L'exercice de system design IA n'attend pas une architecture apprise par cœur. Il vérifie une chose : savez-vous transformer une demande floue en un système défendable, en explicitant ce que vous ignorez, ce que vous choisissez et ce que vous acceptez de sacrifier ? Ce guide décrit la méthode de raisonnement, pas un schéma universel à reproduire.

10 min de lecture

Ce que l'exercice évalue réellement

Un exercice de system design IA commence presque toujours par une phrase trop courte : « concevez un assistant qui répond aux questions internes », « proposez un système de tri automatique des demandes ». L'imprécision est volontaire. Ce que l'on observe, ce n'est pas votre capacité à produire un schéma complet en quarante minutes, c'est votre manière d'avancer quand le problème n'est pas encore posé.

Trois qualités sont regardées en parallèle : la capacité à cadrer, la capacité à choisir en assumant un compromis, et la capacité à parler de ce qui casse. Un candidat qui dessine immédiatement une architecture complète perd la première ; un candidat qui empile les composants sans hiérarchie perd la deuxième ; un candidat qui décrit un système sans jamais évoquer ses modes d'échec perd la troisième.
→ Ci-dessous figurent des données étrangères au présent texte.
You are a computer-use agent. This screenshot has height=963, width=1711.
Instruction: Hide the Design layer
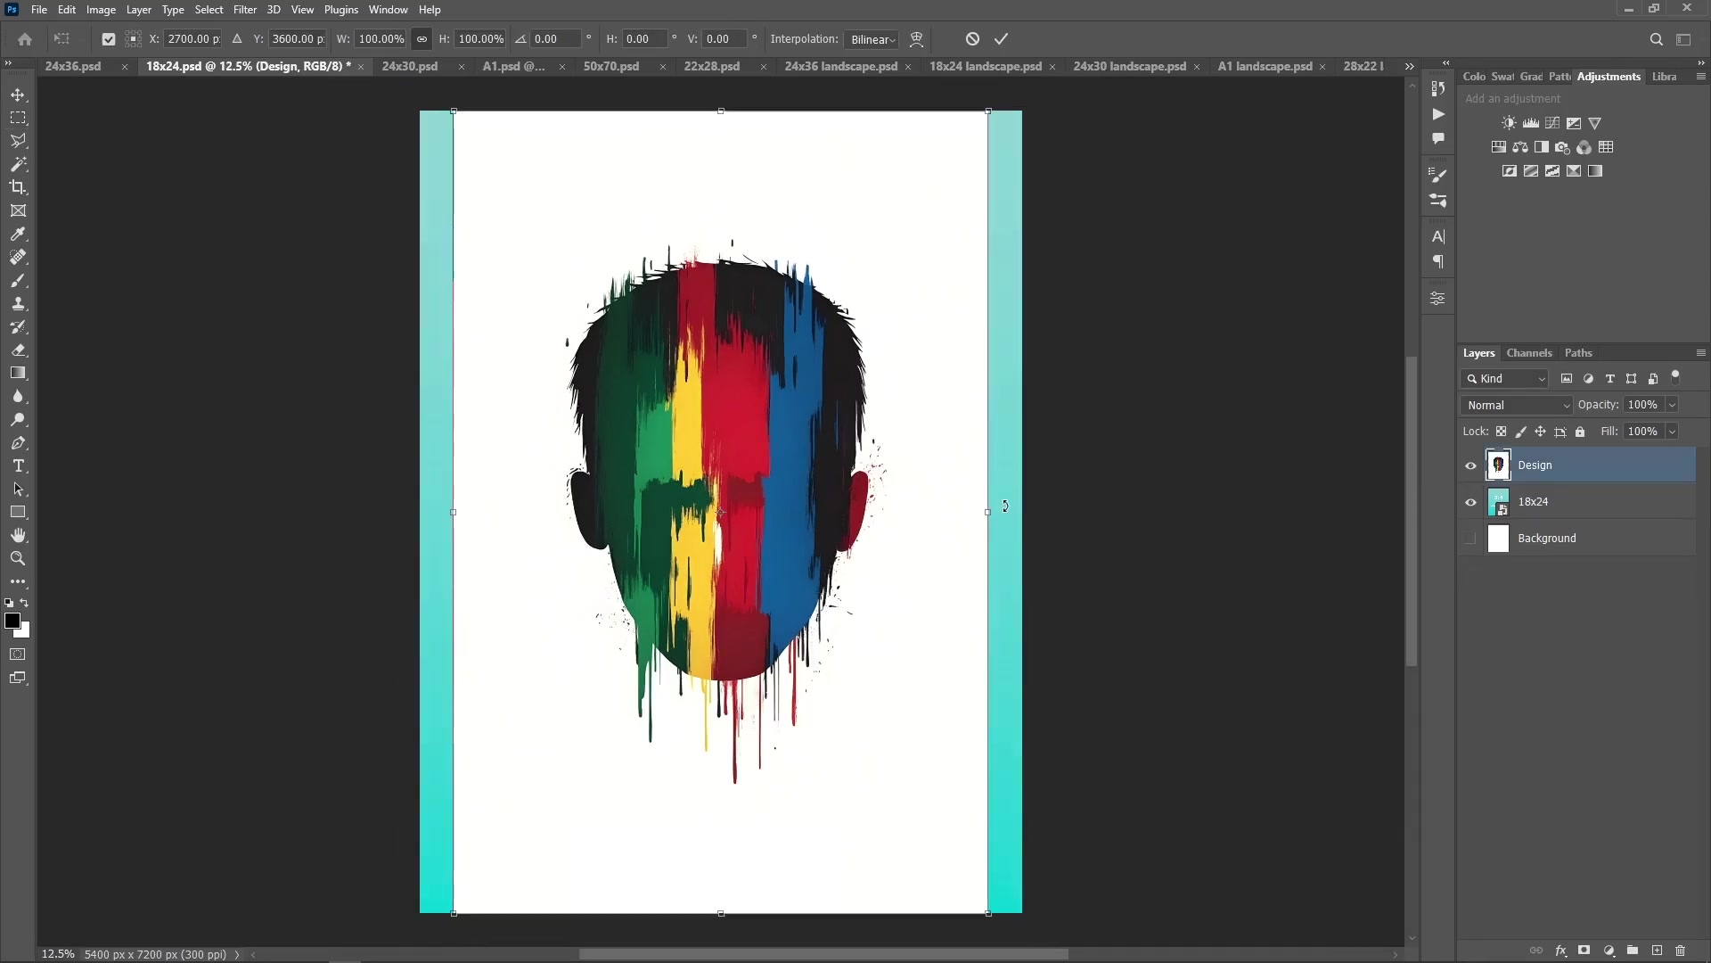coord(1470,465)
Ce guide porte uniquement sur l'exercice de conception. La préparation d'ensemble d'un entretien AI Engineer, incluant les autres formats d'épreuves, est traitée séparément.

Cadrer avant de concevoir

Les premières minutes servent à transformer une demande en spécification. Le réflexe attendu est de poser des questions, à voix haute, en expliquant pourquoi chaque réponse changerait la conception. Une question dont la réponse ne change rien à l'architecture n'a pas d'intérêt en entretien.

Utilisateur et décision

Qui utilise le système, à quel moment de son travail, et quelle décision prend-il ensuite ? Un assistant consulté par un support client sous pression n'a pas les mêmes exigences qu'un outil d'analyse utilisé une fois par semaine. La fréquence d'usage, le niveau d'expertise de l'utilisateur et le coût d'une erreur pour lui déterminent l'essentiel des arbitrages ultérieurs.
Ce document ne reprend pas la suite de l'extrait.